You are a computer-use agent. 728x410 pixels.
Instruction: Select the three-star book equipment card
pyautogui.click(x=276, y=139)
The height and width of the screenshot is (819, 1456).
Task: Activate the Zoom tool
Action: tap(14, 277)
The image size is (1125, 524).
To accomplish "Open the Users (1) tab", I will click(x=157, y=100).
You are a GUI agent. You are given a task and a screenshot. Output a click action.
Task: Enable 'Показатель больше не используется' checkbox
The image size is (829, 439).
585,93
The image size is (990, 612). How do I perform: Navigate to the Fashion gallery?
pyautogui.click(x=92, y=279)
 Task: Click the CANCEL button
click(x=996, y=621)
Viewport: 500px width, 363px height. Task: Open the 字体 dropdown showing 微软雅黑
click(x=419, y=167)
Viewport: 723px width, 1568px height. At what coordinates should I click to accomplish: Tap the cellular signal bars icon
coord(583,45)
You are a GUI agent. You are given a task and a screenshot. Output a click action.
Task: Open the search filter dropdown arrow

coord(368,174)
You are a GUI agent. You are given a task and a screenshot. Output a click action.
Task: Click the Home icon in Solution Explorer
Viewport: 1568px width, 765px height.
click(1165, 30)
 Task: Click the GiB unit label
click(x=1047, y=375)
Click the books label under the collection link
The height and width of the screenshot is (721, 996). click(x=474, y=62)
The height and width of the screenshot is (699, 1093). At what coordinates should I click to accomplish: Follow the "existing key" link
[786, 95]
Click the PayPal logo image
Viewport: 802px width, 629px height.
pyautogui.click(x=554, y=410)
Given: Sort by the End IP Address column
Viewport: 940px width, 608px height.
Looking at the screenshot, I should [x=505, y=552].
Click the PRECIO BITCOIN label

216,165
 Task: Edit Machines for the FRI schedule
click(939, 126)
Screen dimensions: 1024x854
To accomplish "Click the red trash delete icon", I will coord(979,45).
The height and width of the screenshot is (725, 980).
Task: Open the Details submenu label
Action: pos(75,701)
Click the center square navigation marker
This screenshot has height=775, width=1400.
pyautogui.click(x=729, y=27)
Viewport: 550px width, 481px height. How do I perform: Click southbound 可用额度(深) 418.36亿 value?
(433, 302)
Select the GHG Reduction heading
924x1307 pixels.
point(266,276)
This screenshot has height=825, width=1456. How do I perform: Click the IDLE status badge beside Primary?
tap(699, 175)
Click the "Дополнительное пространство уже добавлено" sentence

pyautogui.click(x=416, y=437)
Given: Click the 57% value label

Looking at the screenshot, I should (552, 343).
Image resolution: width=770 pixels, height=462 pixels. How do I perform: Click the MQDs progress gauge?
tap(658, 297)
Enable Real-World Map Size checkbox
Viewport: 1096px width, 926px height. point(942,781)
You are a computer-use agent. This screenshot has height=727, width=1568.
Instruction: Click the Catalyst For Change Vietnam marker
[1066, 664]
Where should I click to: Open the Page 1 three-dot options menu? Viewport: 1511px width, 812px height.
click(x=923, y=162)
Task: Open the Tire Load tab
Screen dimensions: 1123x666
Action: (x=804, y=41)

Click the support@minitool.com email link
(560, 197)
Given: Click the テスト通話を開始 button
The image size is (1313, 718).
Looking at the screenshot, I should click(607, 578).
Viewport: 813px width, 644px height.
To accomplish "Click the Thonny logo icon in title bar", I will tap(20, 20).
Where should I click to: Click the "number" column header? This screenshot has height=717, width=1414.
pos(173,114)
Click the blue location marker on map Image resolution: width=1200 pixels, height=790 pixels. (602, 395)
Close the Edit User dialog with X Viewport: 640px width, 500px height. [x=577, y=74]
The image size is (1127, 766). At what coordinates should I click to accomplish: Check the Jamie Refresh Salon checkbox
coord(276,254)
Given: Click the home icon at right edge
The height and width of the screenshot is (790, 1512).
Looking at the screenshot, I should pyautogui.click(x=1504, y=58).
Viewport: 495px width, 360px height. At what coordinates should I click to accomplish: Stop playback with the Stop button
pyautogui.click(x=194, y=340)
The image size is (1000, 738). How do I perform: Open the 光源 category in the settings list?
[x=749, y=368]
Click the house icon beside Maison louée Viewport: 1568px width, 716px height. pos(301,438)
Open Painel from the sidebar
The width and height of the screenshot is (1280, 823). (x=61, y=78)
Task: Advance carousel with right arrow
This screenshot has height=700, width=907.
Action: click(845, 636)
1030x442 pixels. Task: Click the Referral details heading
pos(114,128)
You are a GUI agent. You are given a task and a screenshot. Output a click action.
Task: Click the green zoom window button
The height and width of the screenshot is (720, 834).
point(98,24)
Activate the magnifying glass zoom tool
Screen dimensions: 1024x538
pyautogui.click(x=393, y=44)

WORK TASK: Write out the complete material a second time, matching it exactly.

TASK OUTPUT:
You are a computer-use agent. 728x410 pixels.
Instruction: Select the three-star book equipment card
pyautogui.click(x=276, y=139)
The height and width of the screenshot is (819, 1456).
Task: Activate the Zoom tool
Action: tap(14, 277)
The image size is (1125, 524).
To accomplish "Open the Users (1) tab", I will click(x=157, y=100).
You are a GUI agent. You are given a task and a screenshot. Output a click action.
Task: Enable 'Показатель больше не используется' checkbox
The image size is (829, 439).
585,93
The image size is (990, 612). How do I perform: Navigate to the Fashion gallery?
pyautogui.click(x=92, y=279)
 Task: Click the CANCEL button
click(x=996, y=621)
Viewport: 500px width, 363px height. Task: Open the 字体 dropdown showing 微软雅黑
click(x=419, y=167)
Viewport: 723px width, 1568px height. At what coordinates should I click to accomplish: Tap the cellular signal bars icon
coord(583,45)
You are a GUI agent. You are given a task and a screenshot. Output a click action.
Task: Open the search filter dropdown arrow

coord(368,174)
You are a GUI agent. You are given a task and a screenshot. Output a click action.
Task: Click the Home icon in Solution Explorer
Viewport: 1568px width, 765px height.
click(1165, 30)
 Task: Click the GiB unit label
click(x=1047, y=375)
Click the books label under the collection link
The height and width of the screenshot is (721, 996). click(x=474, y=62)
The height and width of the screenshot is (699, 1093). At what coordinates should I click to accomplish: Follow the "existing key" link
[786, 95]
Click the PayPal logo image
Viewport: 802px width, 629px height.
pyautogui.click(x=554, y=410)
Given: Sort by the End IP Address column
Viewport: 940px width, 608px height.
Looking at the screenshot, I should [x=505, y=552].
Click the PRECIO BITCOIN label

216,165
 Task: Edit Machines for the FRI schedule
click(939, 126)
Screen dimensions: 1024x854
To accomplish "Click the red trash delete icon", I will coord(979,45).
The height and width of the screenshot is (725, 980).
Task: Open the Details submenu label
Action: pos(75,701)
Click the center square navigation marker
This screenshot has height=775, width=1400.
pyautogui.click(x=729, y=27)
Viewport: 550px width, 481px height. How do I perform: Click southbound 可用额度(深) 418.36亿 value?
(433, 302)
Select the GHG Reduction heading
924x1307 pixels.
point(266,276)
This screenshot has height=825, width=1456. How do I perform: Click the IDLE status badge beside Primary?
tap(699, 175)
Click the "Дополнительное пространство уже добавлено" sentence

pyautogui.click(x=416, y=437)
Given: Click the 57% value label

Looking at the screenshot, I should (552, 343).
Image resolution: width=770 pixels, height=462 pixels. How do I perform: Click the MQDs progress gauge?
tap(658, 297)
Enable Real-World Map Size checkbox
Viewport: 1096px width, 926px height. point(942,781)
You are a computer-use agent. This screenshot has height=727, width=1568.
Instruction: Click the Catalyst For Change Vietnam marker
[1066, 664]
Where should I click to: Open the Page 1 three-dot options menu? Viewport: 1511px width, 812px height.
click(x=923, y=162)
Task: Open the Tire Load tab
Screen dimensions: 1123x666
Action: (x=804, y=41)

Click the support@minitool.com email link
(560, 197)
Given: Click the テスト通話を開始 button
The image size is (1313, 718).
Looking at the screenshot, I should click(607, 578).
Viewport: 813px width, 644px height.
To accomplish "Click the Thonny logo icon in title bar", I will tap(20, 20).
Where should I click to: Click the "number" column header? This screenshot has height=717, width=1414.
pos(173,114)
Click the blue location marker on map Image resolution: width=1200 pixels, height=790 pixels. (602, 395)
Close the Edit User dialog with X Viewport: 640px width, 500px height. [x=577, y=74]
The image size is (1127, 766). At what coordinates should I click to accomplish: Check the Jamie Refresh Salon checkbox
coord(276,254)
Given: Click the home icon at right edge
The height and width of the screenshot is (790, 1512).
Looking at the screenshot, I should pyautogui.click(x=1504, y=58).
Viewport: 495px width, 360px height. At what coordinates should I click to accomplish: Stop playback with the Stop button
pyautogui.click(x=194, y=340)
The image size is (1000, 738). How do I perform: Open the 光源 category in the settings list?
[x=749, y=368]
Click the house icon beside Maison louée Viewport: 1568px width, 716px height. pos(301,438)
Open Painel from the sidebar
The width and height of the screenshot is (1280, 823). (x=61, y=78)
Task: Advance carousel with right arrow
This screenshot has height=700, width=907.
Action: click(845, 636)
1030x442 pixels. Task: Click the Referral details heading
pos(114,128)
You are a GUI agent. You are given a task and a screenshot. Output a click action.
Task: Click the green zoom window button
The height and width of the screenshot is (720, 834).
point(98,24)
Activate the magnifying glass zoom tool
Screen dimensions: 1024x538
pyautogui.click(x=393, y=44)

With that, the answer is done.